• _Consignas_
1. Enumera todos los adverbios terminados en «-mente» que aparecen en el fragmento sobre la frontera entre México y Guatemala.
2. Vuelve a escribir sin ningún cambio las filas que van desde la que contiene "关于我们 (682, 1092)" hasta la que contiene "Gerichtsvorstellung (112, 1608)", ambas incluidas.

Del lado guatemalteco, los
principios liberales esbozados se
aplicaron de la misma manera que en
el país vecino, pero la actuación política
de definición de la frontera-límite varió
sustancialmente dependiendo del
tramo a negociar. Si México reforzó su
acción territorializadora para asegurar
su límite sureste históricamente
díscolo, la lógica negociadora de
los políticos guatemaltecos se
mostró más preocupada en afianzar
jurisdiccionalmente
su
región
cafetalera. Otro elemento a tener
en cuenta, que amerita mayor
estudio, fue el hecho que el Estado
guatemalteco no contaba con el
papel destacado de una élite regional
fuerte, articulada a las acciones
políticas nacionales y con intereses
en la negociación diplomática sobre
Petén, como sería en el caso de los
carmelitas para México.

• _Filas de entrada_
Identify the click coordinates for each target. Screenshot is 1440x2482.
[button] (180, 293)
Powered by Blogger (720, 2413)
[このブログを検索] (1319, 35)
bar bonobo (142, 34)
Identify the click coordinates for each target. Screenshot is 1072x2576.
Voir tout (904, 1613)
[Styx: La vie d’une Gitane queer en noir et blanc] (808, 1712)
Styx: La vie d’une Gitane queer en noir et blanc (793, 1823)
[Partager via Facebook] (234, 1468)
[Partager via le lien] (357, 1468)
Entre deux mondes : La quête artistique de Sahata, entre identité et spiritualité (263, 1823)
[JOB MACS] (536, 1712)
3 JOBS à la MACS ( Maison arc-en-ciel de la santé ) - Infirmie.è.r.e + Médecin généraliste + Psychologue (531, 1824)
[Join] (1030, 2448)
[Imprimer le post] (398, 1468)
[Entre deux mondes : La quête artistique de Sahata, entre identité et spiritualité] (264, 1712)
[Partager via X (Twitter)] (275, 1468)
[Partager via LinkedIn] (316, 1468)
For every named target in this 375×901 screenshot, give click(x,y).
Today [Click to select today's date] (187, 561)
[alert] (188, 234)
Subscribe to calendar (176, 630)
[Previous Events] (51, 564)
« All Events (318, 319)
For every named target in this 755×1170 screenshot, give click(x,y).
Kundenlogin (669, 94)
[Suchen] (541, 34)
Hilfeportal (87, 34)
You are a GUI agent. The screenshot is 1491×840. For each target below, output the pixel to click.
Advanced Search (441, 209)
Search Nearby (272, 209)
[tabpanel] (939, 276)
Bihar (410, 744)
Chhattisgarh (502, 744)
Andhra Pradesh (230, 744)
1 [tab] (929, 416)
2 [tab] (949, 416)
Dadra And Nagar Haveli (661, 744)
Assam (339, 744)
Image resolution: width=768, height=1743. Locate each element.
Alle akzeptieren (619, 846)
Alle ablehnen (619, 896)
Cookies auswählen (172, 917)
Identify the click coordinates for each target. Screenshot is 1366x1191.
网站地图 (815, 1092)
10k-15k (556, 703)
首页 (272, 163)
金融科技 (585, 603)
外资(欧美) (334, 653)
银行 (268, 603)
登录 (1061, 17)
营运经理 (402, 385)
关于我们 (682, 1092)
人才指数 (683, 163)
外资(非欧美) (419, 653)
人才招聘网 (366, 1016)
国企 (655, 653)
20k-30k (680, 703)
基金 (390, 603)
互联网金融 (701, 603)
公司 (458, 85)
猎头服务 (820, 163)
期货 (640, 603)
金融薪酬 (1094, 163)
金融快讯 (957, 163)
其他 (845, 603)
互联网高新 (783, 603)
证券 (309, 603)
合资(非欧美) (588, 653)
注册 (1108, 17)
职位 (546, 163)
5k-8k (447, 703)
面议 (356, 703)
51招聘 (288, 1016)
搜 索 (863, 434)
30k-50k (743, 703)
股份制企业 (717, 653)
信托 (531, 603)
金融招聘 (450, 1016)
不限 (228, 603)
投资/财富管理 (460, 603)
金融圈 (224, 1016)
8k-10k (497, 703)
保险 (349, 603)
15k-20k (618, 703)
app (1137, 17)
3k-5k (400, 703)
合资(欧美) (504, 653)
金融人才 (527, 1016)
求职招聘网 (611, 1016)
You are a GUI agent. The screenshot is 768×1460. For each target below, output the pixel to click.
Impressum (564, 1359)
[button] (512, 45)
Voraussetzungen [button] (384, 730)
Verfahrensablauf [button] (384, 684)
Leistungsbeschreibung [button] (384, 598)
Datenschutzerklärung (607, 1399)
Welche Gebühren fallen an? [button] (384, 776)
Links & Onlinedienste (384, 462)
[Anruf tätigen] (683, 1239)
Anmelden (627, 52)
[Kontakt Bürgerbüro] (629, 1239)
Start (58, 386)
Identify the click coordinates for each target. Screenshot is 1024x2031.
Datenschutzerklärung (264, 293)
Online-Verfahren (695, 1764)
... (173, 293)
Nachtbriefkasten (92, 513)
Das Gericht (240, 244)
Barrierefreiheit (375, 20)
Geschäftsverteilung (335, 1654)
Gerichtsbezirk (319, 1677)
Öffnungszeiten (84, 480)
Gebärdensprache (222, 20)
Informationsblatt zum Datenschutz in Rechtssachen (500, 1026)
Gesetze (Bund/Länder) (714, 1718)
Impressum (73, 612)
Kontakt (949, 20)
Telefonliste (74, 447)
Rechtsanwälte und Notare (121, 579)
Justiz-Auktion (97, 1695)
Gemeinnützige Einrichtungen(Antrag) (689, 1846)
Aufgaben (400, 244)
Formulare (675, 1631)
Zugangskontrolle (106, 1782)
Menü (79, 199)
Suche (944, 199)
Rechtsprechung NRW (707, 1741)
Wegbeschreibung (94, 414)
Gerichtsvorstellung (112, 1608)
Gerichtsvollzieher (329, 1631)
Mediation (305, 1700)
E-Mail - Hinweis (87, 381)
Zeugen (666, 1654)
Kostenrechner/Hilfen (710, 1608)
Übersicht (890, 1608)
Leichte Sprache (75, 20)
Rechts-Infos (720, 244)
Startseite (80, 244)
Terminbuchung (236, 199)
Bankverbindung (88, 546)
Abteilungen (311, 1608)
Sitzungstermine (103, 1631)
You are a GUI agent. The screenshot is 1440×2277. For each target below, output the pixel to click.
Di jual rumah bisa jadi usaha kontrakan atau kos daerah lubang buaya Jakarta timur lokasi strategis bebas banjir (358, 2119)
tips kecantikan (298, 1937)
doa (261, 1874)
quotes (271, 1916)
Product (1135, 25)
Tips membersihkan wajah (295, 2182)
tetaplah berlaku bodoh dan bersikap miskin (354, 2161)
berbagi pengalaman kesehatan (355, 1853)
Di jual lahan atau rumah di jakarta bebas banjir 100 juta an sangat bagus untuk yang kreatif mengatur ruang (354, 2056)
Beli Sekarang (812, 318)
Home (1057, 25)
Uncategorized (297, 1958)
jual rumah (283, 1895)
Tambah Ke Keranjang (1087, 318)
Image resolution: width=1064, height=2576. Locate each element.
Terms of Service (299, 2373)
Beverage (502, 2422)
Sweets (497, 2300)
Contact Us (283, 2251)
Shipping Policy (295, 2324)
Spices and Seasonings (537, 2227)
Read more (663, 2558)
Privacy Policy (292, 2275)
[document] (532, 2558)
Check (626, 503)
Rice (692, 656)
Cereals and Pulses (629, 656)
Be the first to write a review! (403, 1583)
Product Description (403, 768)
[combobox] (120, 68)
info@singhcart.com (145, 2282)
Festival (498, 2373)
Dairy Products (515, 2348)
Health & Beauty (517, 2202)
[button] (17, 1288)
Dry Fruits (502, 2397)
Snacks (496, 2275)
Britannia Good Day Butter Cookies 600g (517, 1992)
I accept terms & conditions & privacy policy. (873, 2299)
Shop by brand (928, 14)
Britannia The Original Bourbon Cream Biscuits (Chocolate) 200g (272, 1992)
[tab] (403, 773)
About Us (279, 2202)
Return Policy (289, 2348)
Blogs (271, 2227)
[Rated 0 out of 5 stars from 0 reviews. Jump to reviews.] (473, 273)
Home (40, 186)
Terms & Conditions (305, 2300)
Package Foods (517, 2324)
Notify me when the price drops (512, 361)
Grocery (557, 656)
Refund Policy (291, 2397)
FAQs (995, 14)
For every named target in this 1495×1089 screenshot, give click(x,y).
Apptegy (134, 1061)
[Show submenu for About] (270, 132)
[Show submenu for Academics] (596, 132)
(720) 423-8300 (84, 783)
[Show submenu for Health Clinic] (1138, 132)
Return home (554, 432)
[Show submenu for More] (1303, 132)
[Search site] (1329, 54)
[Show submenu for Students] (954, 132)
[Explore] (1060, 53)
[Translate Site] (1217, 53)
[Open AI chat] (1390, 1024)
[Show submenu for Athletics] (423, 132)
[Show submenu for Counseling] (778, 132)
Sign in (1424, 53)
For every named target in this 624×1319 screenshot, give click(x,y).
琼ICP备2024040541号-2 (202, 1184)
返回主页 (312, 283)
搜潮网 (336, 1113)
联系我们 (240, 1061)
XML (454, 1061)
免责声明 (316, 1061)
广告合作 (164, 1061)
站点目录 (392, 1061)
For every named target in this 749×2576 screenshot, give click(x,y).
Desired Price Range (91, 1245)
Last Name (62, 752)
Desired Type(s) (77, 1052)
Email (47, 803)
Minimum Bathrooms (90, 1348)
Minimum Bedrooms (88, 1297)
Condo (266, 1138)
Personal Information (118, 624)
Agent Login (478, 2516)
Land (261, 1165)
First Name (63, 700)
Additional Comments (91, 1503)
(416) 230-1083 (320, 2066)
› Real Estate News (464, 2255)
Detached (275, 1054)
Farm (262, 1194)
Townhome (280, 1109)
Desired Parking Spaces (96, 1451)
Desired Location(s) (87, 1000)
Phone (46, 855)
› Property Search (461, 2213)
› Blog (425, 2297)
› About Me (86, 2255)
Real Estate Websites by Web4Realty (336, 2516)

• _Respuestas_
1. sustancialmente, históricamente, jurisdiccionalmente

2.
关于我们 (682, 1092)
人才指数 (683, 163)
外资(非欧美) (419, 653)
人才招聘网 (366, 1016)
国企 (655, 653)
20k-30k (680, 703)
基金 (390, 603)
互联网金融 (701, 603)
公司 (458, 85)
猎头服务 (820, 163)
期货 (640, 603)
金融薪酬 (1094, 163)
金融快讯 (957, 163)
其他 (845, 603)
互联网高新 (783, 603)
证券 (309, 603)
合资(非欧美) (588, 653)
注册 (1108, 17)
职位 (546, 163)
5k-8k (447, 703)
面议 (356, 703)
51招聘 (288, 1016)
搜 索 (863, 434)
30k-50k (743, 703)
股份制企业 (717, 653)
信托 (531, 603)
金融招聘 (450, 1016)
不限 (228, 603)
投资/财富管理 (460, 603)
金融圈 (224, 1016)
8k-10k (497, 703)
保险 (349, 603)
15k-20k (618, 703)
app (1137, 17)
3k-5k (400, 703)
合资(欧美) (504, 653)
金融人才 (527, 1016)
求职招聘网 (611, 1016)
You are a GUI agent. The screenshot is 768×1460. For each target below, output the pixel to click.
Impressum (564, 1359)
[button] (512, 45)
Voraussetzungen [button] (384, 730)
Verfahrensablauf [button] (384, 684)
Leistungsbeschreibung [button] (384, 598)
Datenschutzerklärung (607, 1399)
Welche Gebühren fallen an? [button] (384, 776)
Links & Onlinedienste (384, 462)
[Anruf tätigen] (683, 1239)
Anmelden (627, 52)
[Kontakt Bürgerbüro] (629, 1239)
Start (58, 386)
Identify the click coordinates for each target. Screenshot is 1024x2031.
Datenschutzerklärung (264, 293)
Online-Verfahren (695, 1764)
... (173, 293)
Nachtbriefkasten (92, 513)
Das Gericht (240, 244)
Barrierefreiheit (375, 20)
Geschäftsverteilung (335, 1654)
Gerichtsbezirk (319, 1677)
Öffnungszeiten (84, 480)
Gebärdensprache (222, 20)
Informationsblatt zum Datenschutz in Rechtssachen (500, 1026)
Gesetze (Bund/Länder) (714, 1718)
Impressum (73, 612)
Kontakt (949, 20)
Telefonliste (74, 447)
Rechtsanwälte und Notare (121, 579)
Justiz-Auktion (97, 1695)
Gemeinnützige Einrichtungen(Antrag) (689, 1846)
Aufgaben (400, 244)
Formulare (675, 1631)
Zugangskontrolle (106, 1782)
Menü (79, 199)
Suche (944, 199)
Rechtsprechung NRW (707, 1741)
Wegbeschreibung (94, 414)
Gerichtsvorstellung (112, 1608)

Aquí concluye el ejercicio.